Micelio
A- 25-06-2012 [1100102030002009-01192-00]Corte Suprema de Justicia · Sala Civil2012

Magistrado ponente: Fernando Giraldo Gutiérrez

CORTE SUPREMA DE JUSTICIA República de Colombia Corte Suprema de Justicia Sala de Casación Civil República de Colombia Corte Suprema de Justicia Sala de Casación Civil CORTE SUPREMA DE JUSTICIA SALA DE CASACIÓN CIVIL Bogotá, D. C., veinticinco (25) de junio de dos mil doce (2012). Ref: Exp. 110010203000-2009-01192-00 Se decide el incidente de regulación de perjuicios contemplado en el inciso final del artículo 384 del Código de Procedimiento Civil, en el asunto de la referencia.
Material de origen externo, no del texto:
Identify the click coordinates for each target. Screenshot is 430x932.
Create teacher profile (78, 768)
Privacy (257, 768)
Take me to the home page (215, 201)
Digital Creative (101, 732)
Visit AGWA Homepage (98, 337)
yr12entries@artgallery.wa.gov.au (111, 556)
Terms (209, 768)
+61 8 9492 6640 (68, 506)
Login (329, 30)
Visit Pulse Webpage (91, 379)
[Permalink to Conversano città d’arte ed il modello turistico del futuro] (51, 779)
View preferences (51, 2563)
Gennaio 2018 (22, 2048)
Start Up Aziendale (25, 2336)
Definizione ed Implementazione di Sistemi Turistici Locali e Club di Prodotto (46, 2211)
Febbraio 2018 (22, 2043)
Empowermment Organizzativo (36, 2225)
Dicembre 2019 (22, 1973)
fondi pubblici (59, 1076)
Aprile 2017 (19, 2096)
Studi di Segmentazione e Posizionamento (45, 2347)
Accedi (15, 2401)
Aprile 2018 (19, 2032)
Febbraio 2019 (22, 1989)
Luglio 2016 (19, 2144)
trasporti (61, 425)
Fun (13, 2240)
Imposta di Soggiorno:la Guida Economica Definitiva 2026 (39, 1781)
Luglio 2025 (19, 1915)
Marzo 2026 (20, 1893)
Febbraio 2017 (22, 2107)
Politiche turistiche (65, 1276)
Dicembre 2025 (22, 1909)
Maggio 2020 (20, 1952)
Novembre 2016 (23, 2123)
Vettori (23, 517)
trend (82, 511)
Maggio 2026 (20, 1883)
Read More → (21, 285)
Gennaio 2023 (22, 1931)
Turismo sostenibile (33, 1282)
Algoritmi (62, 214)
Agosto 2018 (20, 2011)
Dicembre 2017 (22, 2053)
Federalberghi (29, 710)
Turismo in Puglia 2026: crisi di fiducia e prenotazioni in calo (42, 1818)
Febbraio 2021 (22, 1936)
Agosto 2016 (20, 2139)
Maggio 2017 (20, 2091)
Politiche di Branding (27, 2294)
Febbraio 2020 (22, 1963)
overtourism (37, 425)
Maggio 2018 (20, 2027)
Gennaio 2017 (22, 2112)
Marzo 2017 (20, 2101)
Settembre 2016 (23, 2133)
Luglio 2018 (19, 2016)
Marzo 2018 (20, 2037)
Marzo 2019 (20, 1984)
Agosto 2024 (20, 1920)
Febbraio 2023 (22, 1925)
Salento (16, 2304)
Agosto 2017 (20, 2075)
ANTECEDENTES 1.- Karl Borge Eiriksson formuló recurso extraordinario de revisión contra la sentencia de 13 de noviembre de 2008, proferida por la Sala de Familia del Tribunal Superior del Distrito Judicial de Medellín, en proceso de impugnación de paternidad que adelantó en contra de Sebastián Eiriksson Nieto, el cual culminó con fallo ejecutoriado de 23 de agosto de 2011 que lo declaró infundado y condenó al promotor al pago de perjuicios (folios 374-390). 2.- En tiempo, el contradictor presentó escrito de liquidación de dicho concepto, por un total de cinco millones novecientos treinta y ocho mil trescientos sesenta y seis pesos ($5’938.366), discriminando los siguientes rubros (folio 11): a.-) Perjuicios patrimoniales “ocasionados a la señora Nieto Pulgarín” tres millones novecientos treinta y ocho mil trescientos sesenta y seis pesos ($3’938.366). b.-) Perjuicios morales “ocasionados a la señora Nieto Pulgarín y a su hijo Sebastián Eiriksson Nieto, por su calidad de demandados en este proceso” por dos millones de pesos ($2’000.000). 3.- El fundamento de su reclamo se compendia así: a.-) Margarita Ivonne Nieto Pulgarín, como consecuencia del litigio, incurrió en los gastos correspondientes al pago de honorarios por tres millones de pesos ($3’000.000). b.-) Igualmente asumió novecientos treinta y ocho mil trescientos sesenta y seis pesos ($938.366) por concepto de transporte terrestre para notificarse de la demanda, tiquetes aéreos y servicio de taxi para el desplazamiento de la abogada, gastos de correo, fotocopias y notariales. c.-) El trámite produjo angustia y desgaste emocional “tanto a la señora Margarita Ivonne Nieto Pulgarín, como a su hijo Sebastián Eiriksson Nieto, sumado a ello tuvo que soportar ser víctima de ladrones en la ciudad de Bogotá, cuando notificada de la demanda le hurtaron la carpeta con los documentos que le entregaron como traslado de la demanda”. 4.- Del memorial se corrió traslado, guardando silencio el oponente. 5.- Practicadas las pruebas, se entra a decidir el trámite propuesto.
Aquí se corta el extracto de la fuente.